- The task
Format everything from the line containing "Advance to next preset arrow" down to the line containing "pos(229,613)" as a numbered list, skipping blank lines. Leave the pictures out.

╭─ Data to process

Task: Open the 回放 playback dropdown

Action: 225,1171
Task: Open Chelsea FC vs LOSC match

╰─
╭─ Data to process

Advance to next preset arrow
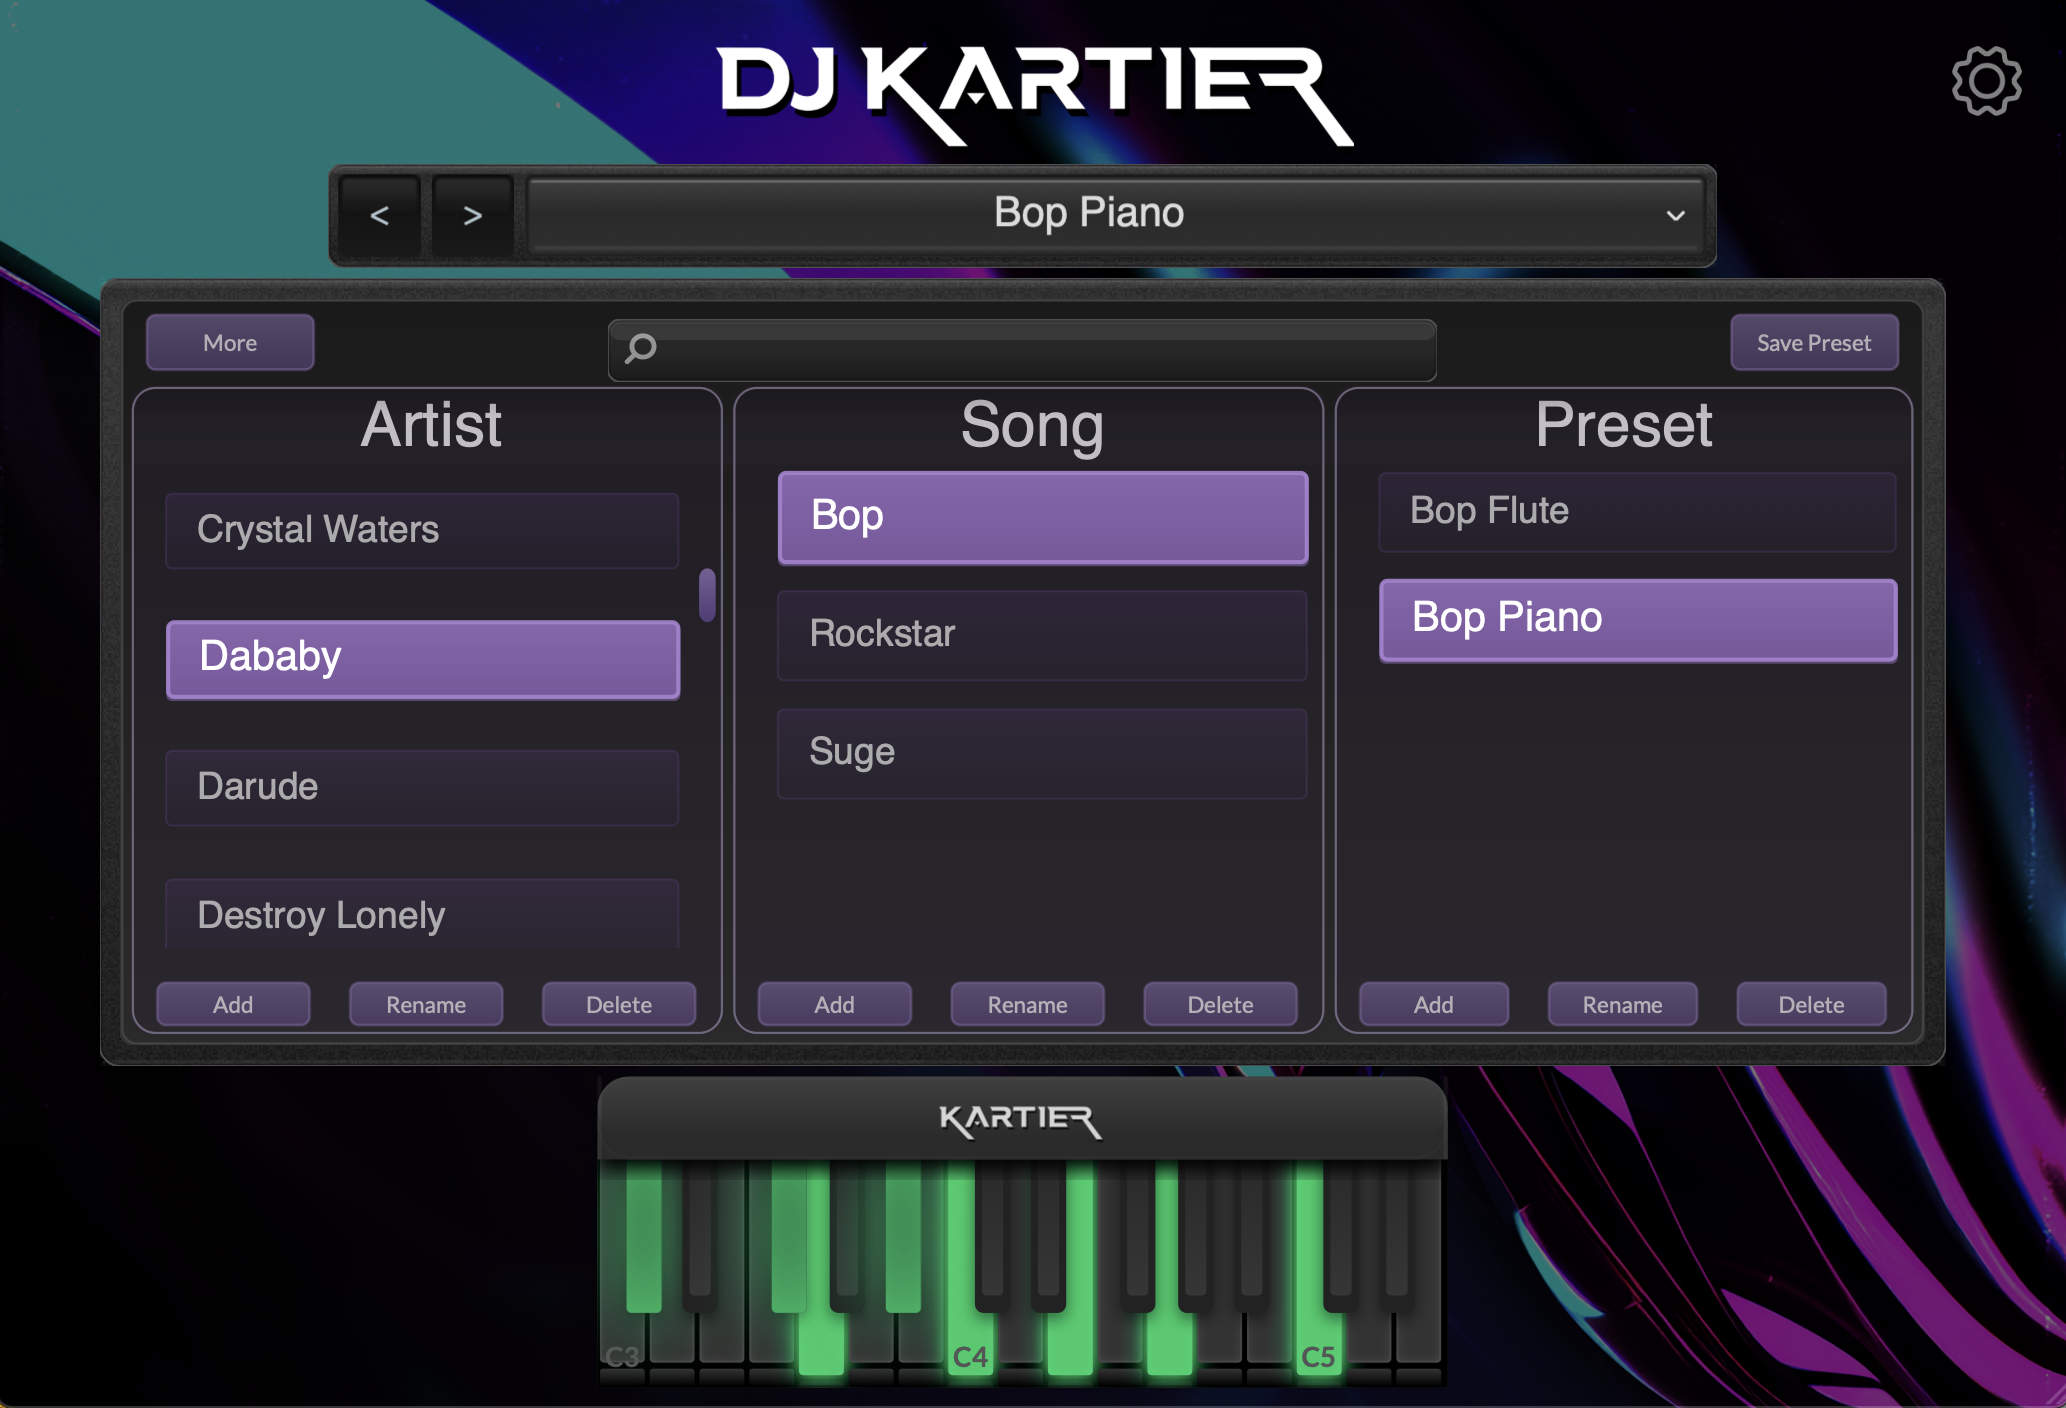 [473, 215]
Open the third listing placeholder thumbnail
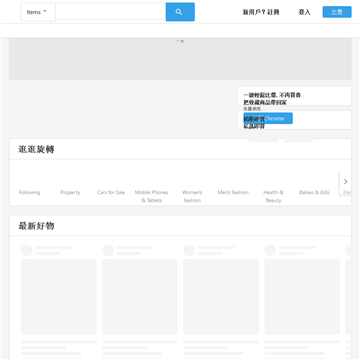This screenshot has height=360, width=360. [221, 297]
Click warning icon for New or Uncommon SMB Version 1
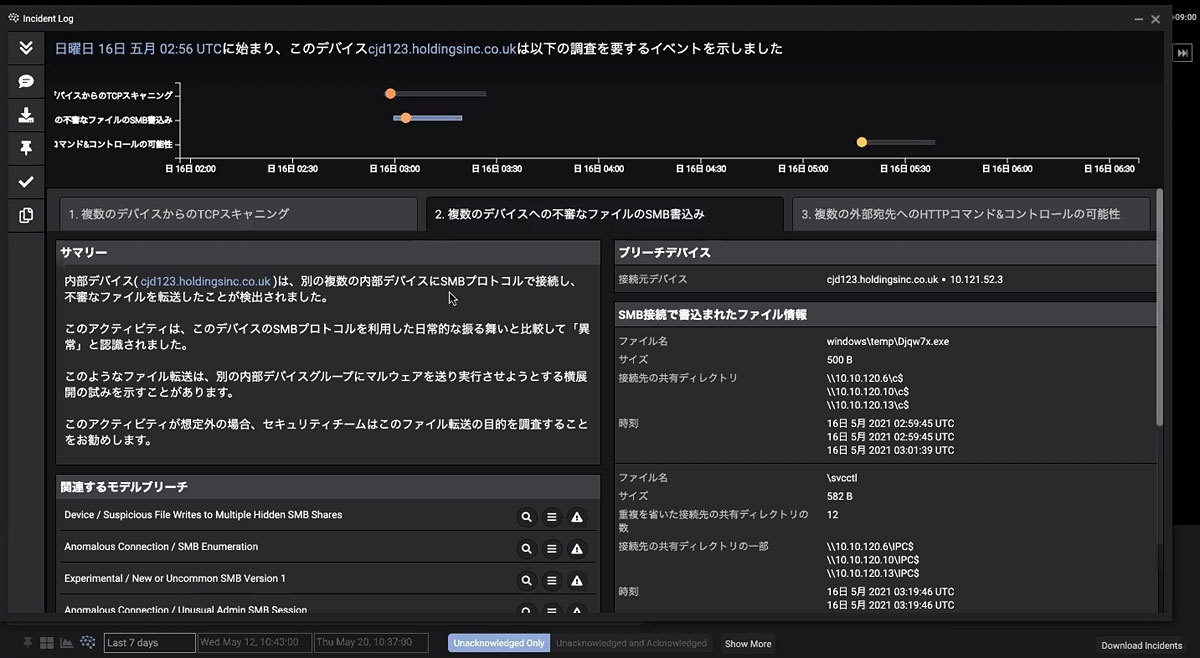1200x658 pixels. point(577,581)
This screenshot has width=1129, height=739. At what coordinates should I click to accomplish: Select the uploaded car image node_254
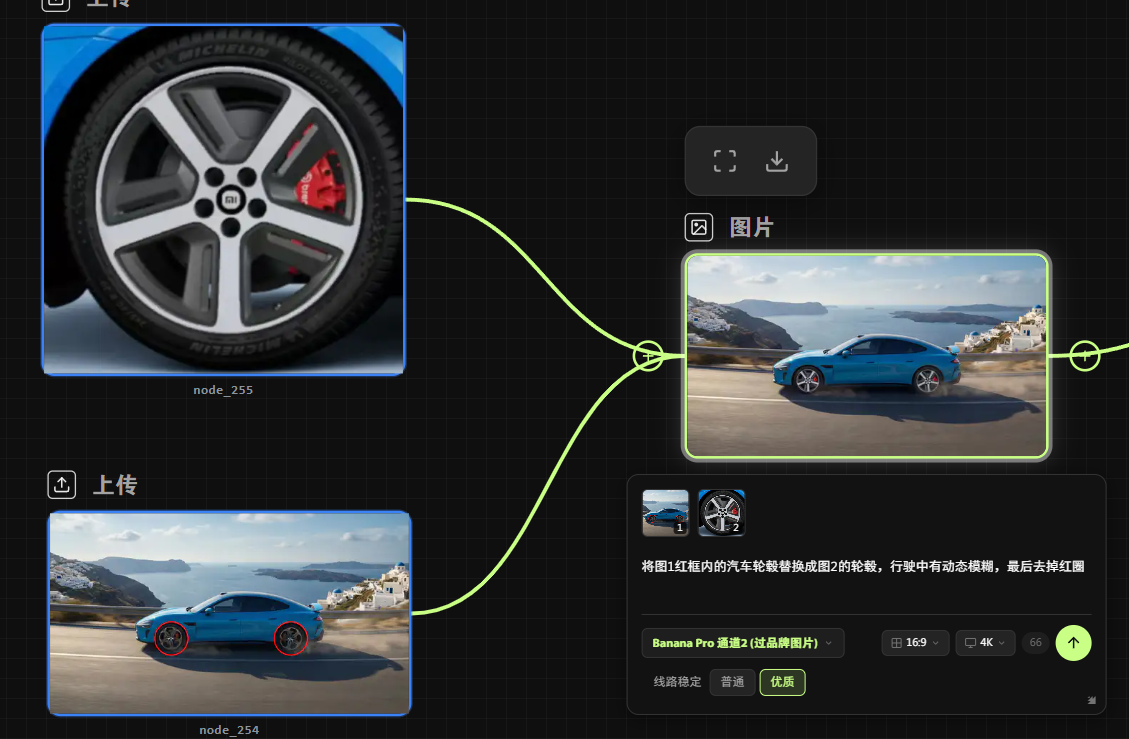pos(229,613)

╰─

- Exercise response
1. Advance to next preset arrow
2.  [473, 215]
3. Open the third listing placeholder thumbnail
4. This screenshot has height=360, width=360. [221, 297]
5. Click warning icon for New or Uncommon SMB Version 1
6. 1200x658 pixels. point(577,581)
7. This screenshot has width=1129, height=739. At what coordinates should I click to accomplish: Select the uploaded car image node_254
8. pos(229,613)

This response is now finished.